Auch Horst Fuhrmanns Einführungstext jetzt als Google Book einzusehen
Vermutlich nicht zur Freude des Autors, dafür aber zum Wohle der Leser ist nun auch Horst Fuhrmanns Einladung ins Mittelalter im Netz erschienen. Darin für unsere Zwecke am aufschlussreichsten der letzte Teil Fälschungen über Fälschungen, der allerdings nicht ganz enthalten ist.
Fuhrmann schreibt gelegentlich überraschend Klartext, auch wenn er an anderen Stellen eher beschönigend, verharmlosend und rechtfertigend unterwegs ist.

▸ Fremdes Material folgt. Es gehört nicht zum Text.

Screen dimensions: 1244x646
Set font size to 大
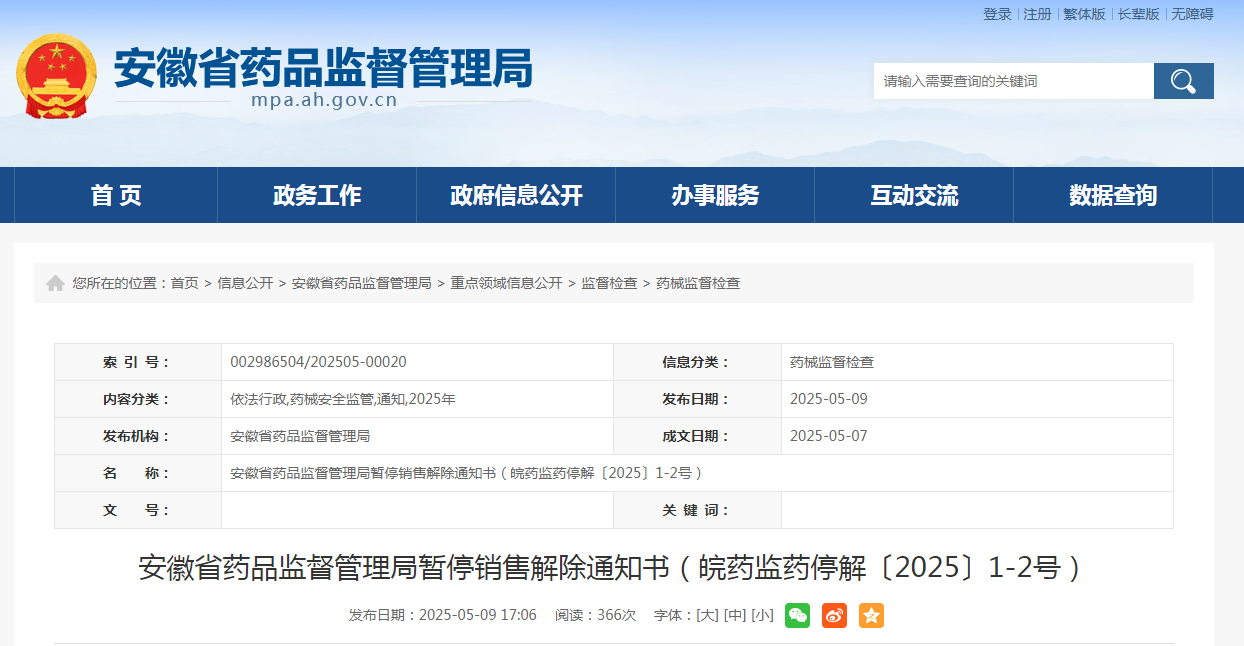point(707,615)

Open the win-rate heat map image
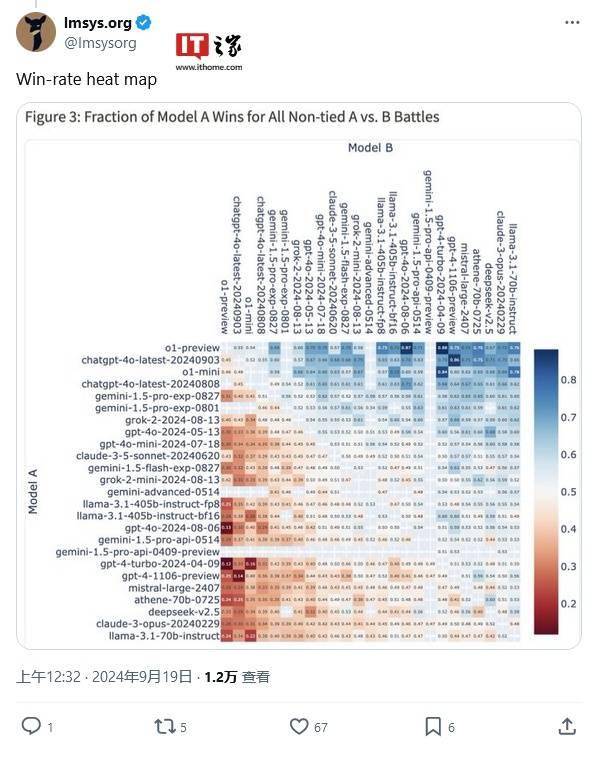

Nicht schlecht etwa eine Wendung wie diese auf Seite 202 (es geht um Fälschungen, die nicht auf einen materiellen Vorteil abzielen): „Als es zum Beispiel im 11. Jahrhundert für einen Mißbrauch gehalten wurde, schon Getaufte noch einmal mit Taufwasser zu besprengen, kam pünktlich – selbstverständlich gefälscht – ein Brief des urkirchlichen Papstes Clemens I. (ca. 88-ca. 97) ans Licht, der dieses verbot, und fand weite Beachtung, wobei der Text mancherorts weiter verändert wurde.“ Als kleiner Beitrag zur in den Zeitensprüngen geführten Debatte über Arius, Ali und Mohammed ist folgender „Teufelsbrief“ bemerkenswert (Seite 203): ein „Belobigungsschreiben Satans an den Kardinal Johannes Dominici, Erzbischof von Ragusa (gest. 1419), aus dem Jahre 1208, der dankenswerterweise die Kirchenunion verhindert habe und dem in der Hölle ein warmes Plätzchen zwischen Arius und Mohammed eingerichtet sei.“ Eine Zeitfälschung zieht Fuhrmann selbstverständlich nicht in Erwägung, die Notwendigkeit, drei erfundene Jahrhunderte nachträglich mit Ereignissen zu füllen, erkennt er noch nicht als Motiv für das massenhafte Fälschen. Wohl stellt er fest (Seite 195): “Die Zahl der Fälschungen damals und der Umgang mit ihnen übersteigt in vielen Fällen unsere Vorstellungen”, was sich irgendwie als Eingeständnis liest, das Phänomen nicht ganz erklären zu können.